Question

Eight drops of mercury of equal radii and possessing equal charges combine to form a big drop. The capacitance of bigger drop as compared to capacitance of each individual

• A. 8 times
• B. 32 times
• C. 2 times
• D. 16 times

Answer 1

Answer: (C)

2 times

Answer 2

The problem involves the combination of multiple small mercury drops to form a larger drop. We need to determine how the capacitance changes.

1. Relation between radii:

When $N$ small drops of radius $r$ combine to form one big drop of radius $R$, the total volume remains conserved.

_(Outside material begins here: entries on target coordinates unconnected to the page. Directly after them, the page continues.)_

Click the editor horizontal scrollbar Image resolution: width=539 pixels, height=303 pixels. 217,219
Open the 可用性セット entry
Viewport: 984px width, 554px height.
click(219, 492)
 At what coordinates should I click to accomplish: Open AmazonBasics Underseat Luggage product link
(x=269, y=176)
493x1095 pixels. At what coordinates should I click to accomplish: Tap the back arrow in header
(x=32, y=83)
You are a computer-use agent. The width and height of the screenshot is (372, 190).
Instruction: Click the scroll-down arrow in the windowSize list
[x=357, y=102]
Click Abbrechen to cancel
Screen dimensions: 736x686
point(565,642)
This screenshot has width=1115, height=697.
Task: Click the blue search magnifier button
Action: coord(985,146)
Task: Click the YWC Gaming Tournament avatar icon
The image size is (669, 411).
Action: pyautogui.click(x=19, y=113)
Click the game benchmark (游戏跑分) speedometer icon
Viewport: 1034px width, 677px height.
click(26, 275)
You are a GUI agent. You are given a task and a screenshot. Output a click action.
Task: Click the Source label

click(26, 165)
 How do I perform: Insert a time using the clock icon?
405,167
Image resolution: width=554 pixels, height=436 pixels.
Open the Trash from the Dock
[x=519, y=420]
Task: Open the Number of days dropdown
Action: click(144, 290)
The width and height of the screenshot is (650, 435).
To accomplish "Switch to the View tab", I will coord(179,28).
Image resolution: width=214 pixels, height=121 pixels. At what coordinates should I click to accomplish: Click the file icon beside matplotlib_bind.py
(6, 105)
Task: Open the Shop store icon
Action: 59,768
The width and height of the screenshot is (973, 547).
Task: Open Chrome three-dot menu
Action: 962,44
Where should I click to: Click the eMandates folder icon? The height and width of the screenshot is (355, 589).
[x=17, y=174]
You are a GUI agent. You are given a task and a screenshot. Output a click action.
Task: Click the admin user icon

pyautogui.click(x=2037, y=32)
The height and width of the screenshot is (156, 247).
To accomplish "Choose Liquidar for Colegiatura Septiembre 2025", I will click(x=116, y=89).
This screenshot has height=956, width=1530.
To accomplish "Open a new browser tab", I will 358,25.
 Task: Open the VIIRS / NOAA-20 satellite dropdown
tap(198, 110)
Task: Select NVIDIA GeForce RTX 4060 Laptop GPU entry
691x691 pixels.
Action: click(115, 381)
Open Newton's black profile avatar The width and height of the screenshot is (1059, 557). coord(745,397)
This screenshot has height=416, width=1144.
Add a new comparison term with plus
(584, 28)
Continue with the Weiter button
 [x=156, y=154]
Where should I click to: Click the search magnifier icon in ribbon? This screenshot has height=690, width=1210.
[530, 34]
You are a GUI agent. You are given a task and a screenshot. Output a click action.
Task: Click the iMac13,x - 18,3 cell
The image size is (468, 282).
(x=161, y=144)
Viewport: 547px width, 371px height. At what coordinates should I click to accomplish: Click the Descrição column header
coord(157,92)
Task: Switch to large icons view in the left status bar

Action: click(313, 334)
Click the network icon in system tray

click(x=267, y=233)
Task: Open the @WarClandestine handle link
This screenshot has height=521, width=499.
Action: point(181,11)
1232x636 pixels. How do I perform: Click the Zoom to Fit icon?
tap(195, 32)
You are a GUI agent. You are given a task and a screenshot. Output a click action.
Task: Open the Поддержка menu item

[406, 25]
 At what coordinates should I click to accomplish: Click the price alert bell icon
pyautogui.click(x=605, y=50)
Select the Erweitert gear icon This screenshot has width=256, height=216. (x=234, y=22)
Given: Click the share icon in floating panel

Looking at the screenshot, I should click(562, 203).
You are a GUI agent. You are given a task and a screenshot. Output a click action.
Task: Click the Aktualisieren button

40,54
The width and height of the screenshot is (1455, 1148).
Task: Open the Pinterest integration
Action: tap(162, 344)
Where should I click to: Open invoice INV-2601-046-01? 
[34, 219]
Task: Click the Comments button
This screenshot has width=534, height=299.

Given $N = 8$ small drops.

Volume of $N$ small drops = Volume of 1 big drop $N \cdot \frac{4}{3}\pi r^3 = \frac{4}{3}\pi R^3$ $8 \cdot \frac{4}{3}\pi r^3 = \frac{4}{3}\pi R^3$ $8r^3 = R^3$

Taking the cube root of both sides: $R = (8)^{\frac{1}{3}} \cdot r$ $R = 2r$

So, the radius of the big drop is twice the radius of a small drop.

2. Capacitance of a spherical conductor:

The capacitance $C$ of an isolated spherical conductor of radius $x$ in a medium of permittivity $\varepsilon$ (or $\varepsilon_0$ for vacuum/air) is given by: $C = 4\pi\varepsilon_0 x$

For a small drop: $C_{\text{small}} = 4\pi\varepsilon_0 r$

For the big drop: $C_{\text{big}} = 4\pi\varepsilon_0 R$

3. Comparison of capacitances:

Substitute $R = 2r$ into the equation for $C_{\text{big}}$: $C_{\text{big}} = 4\pi\varepsilon_0 (2r)$ $C_{\text{big}} = 2 \cdot (4\pi\varepsilon_0 r)$

Since $C_{\text{small}} = 4\pi\varepsilon_0 r$, we can write: $C_{\text{big}} = 2 \cdot C_{\text{small}}$

Therefore, the capacitance of the bigger drop is 2 times the capacitance of each individual small drop.